# Battlefield 3: End Game - DLC mit Zombies in Vietnam?



## FrankMoers (10. März 2012)

Jetzt ist Deine Meinung zu *Battlefield 3: End Game - DLC mit Zombies in Vietnam?* gefragt. 


				Bitte beachtet: Der Kommentarbereich wird gemäß der Forenregeln moderiert.

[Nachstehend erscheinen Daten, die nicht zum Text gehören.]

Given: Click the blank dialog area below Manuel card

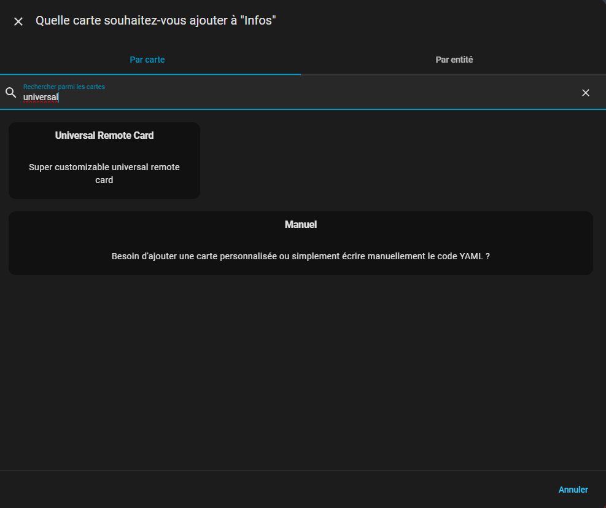Looking at the screenshot, I should 300,369.
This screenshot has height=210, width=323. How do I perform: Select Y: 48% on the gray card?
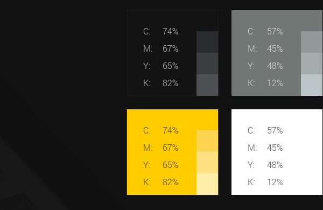point(265,66)
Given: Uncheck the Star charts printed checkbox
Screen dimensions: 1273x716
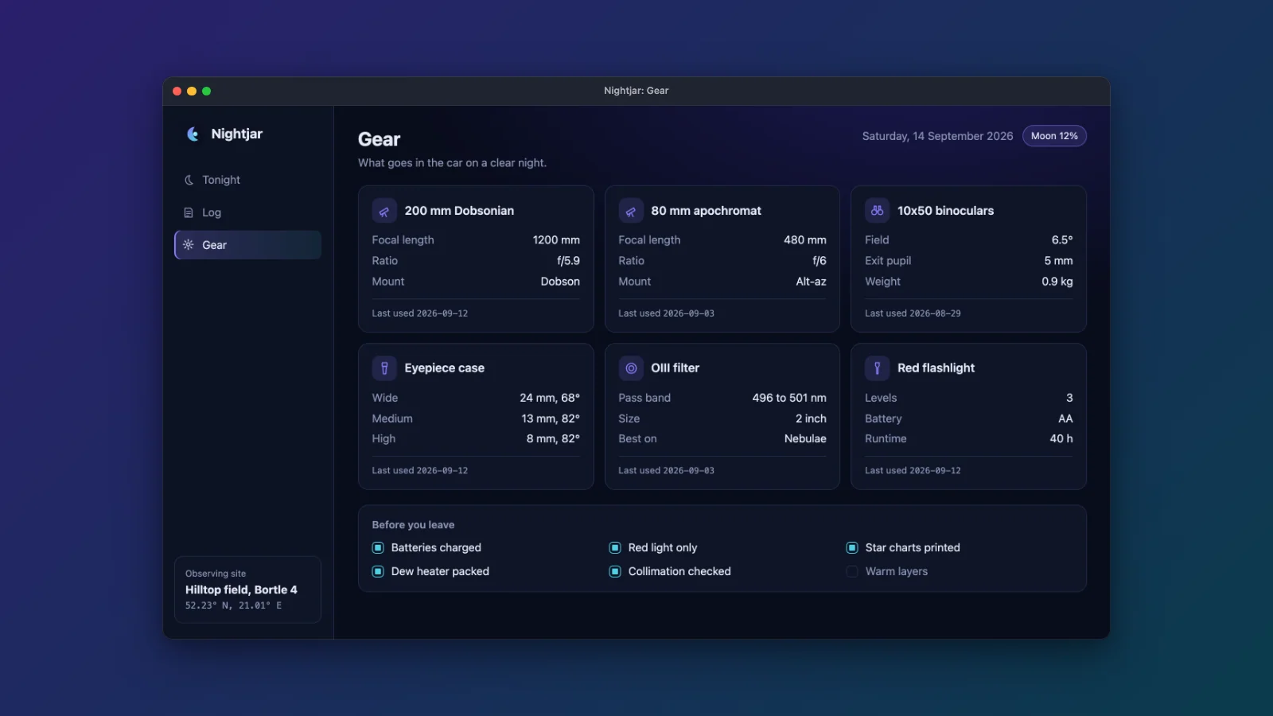Looking at the screenshot, I should [852, 547].
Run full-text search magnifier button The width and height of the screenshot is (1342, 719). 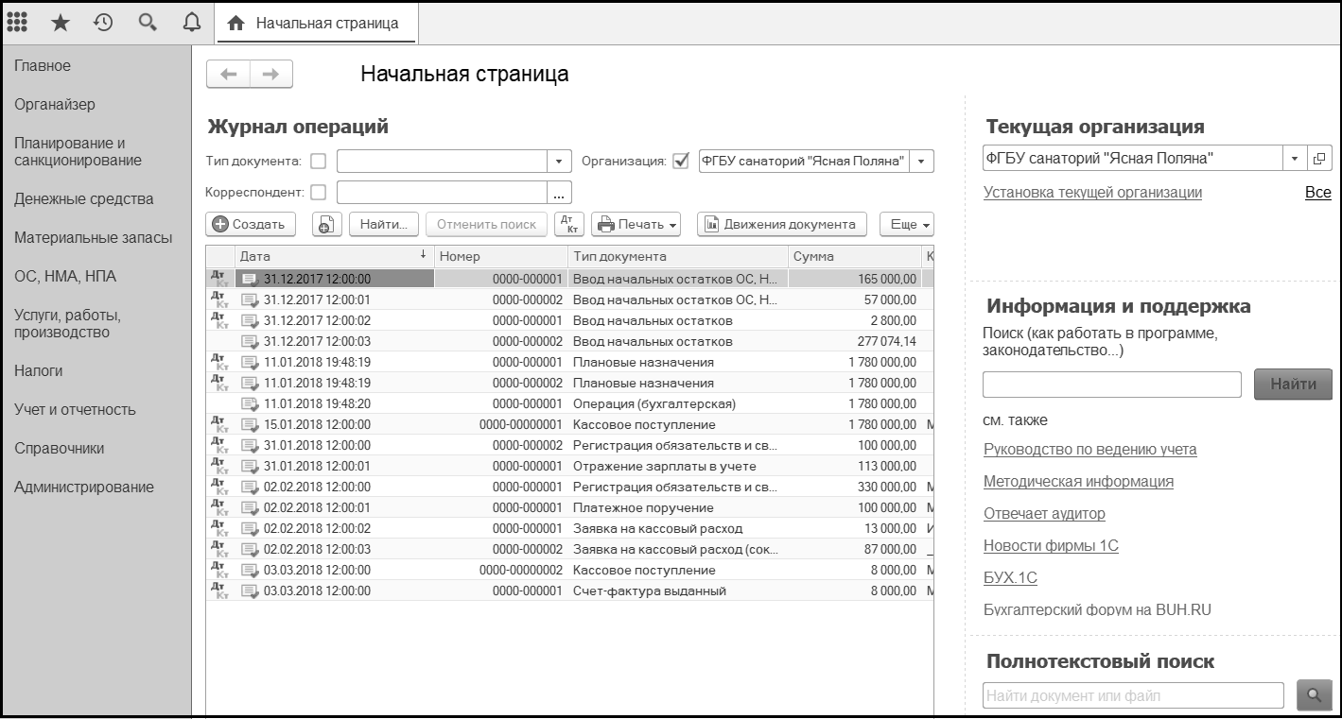[1313, 695]
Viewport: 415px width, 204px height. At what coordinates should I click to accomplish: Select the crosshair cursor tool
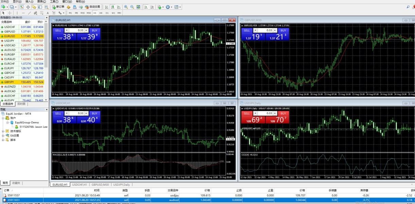(10, 13)
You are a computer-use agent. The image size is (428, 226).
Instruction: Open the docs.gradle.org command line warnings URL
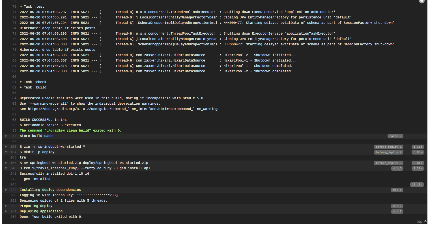click(x=123, y=109)
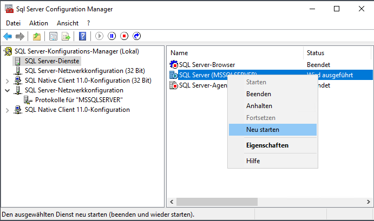Select Protokolle für "MSSQLSERVER" tree item
The width and height of the screenshot is (374, 221).
coord(78,100)
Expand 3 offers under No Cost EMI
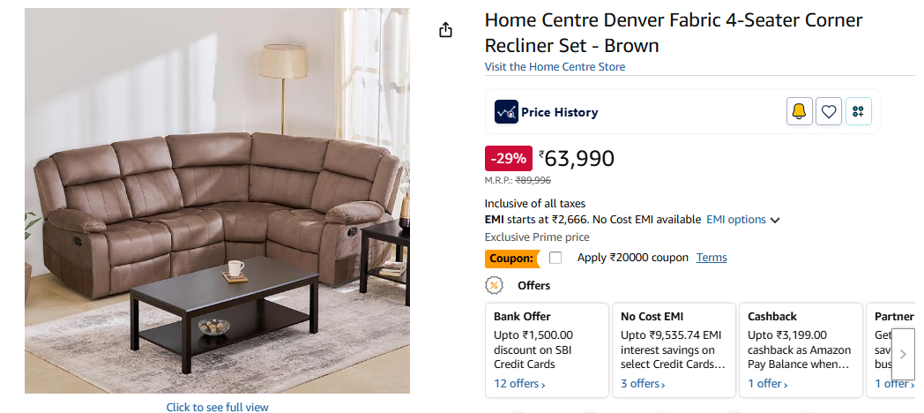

			Dieser Inhalt steht nur eingeloggten Mitgliedern zur Verfügung.
        

 Zum Artikel: Battlefield 3: End Game - DLC mit Zombies in Vietnam?


----------



## Emke (10. März 2012)

Wäre sinnlos, hab ja dafür Left 4 Dead 2


----------



## Plex87 (10. März 2012)

Tschüss Realismus. Wenn das DLC mit Zombie's ist, werde ich es mir nicht kaufen. Ich hoffe der Rest macht's genauso...


----------



## xNomAnorx (10. März 2012)

wenn einem nichts besseres einfällt haut man einfach mal zombies rein. 
warum auch nicht es gibt ja kaum spiele in den man gegen zombies kämpft...


----------



## Enisra (10. März 2012)

xNomAnorx schrieb:


> wenn einem nichts besseres einfällt haut man einfach mal zombies rein.
> warum auch nicht es gibt ja kaum spiele in den man gegen zombies kämpft...


 
vorallem denk ich, was noch schlimmer ist
wenn einem so überhaupt nix einfällt wird bei der Konkurenz kopiert, CoD anyone?
Da gibts das doch auch
Und naja, warum keine Aliens?


----------



## shippy74 (10. März 2012)

Traurig was die aus dem ehemaligen Top Game machen oder gemacht haben, ich frag mich wirklich was das noch mit Battlefield zu tun hat. BF3 wird immer mehr zum Egoisten Sinn und Hirnlos Baller Shooter, Taktik?  Teamplay?? das war einmal.... Hautsache das Spiel ist so änlich wie COD, deshalb kauft man es ja auch. Wenn ich COD gewollt hätte dann hätt ich mir auch COD gekauft.....


----------



## E-K0 (10. März 2012)

Zur "News"
was nen quatsch, niemals werden es Zombies sein. Was hätte das mit BF zu tun? xD
Wie man jede gerüchte immer sofort hier als News verkaufen will, kommt mir einfach nicht in den Kopf? (PCGamesBild.de?)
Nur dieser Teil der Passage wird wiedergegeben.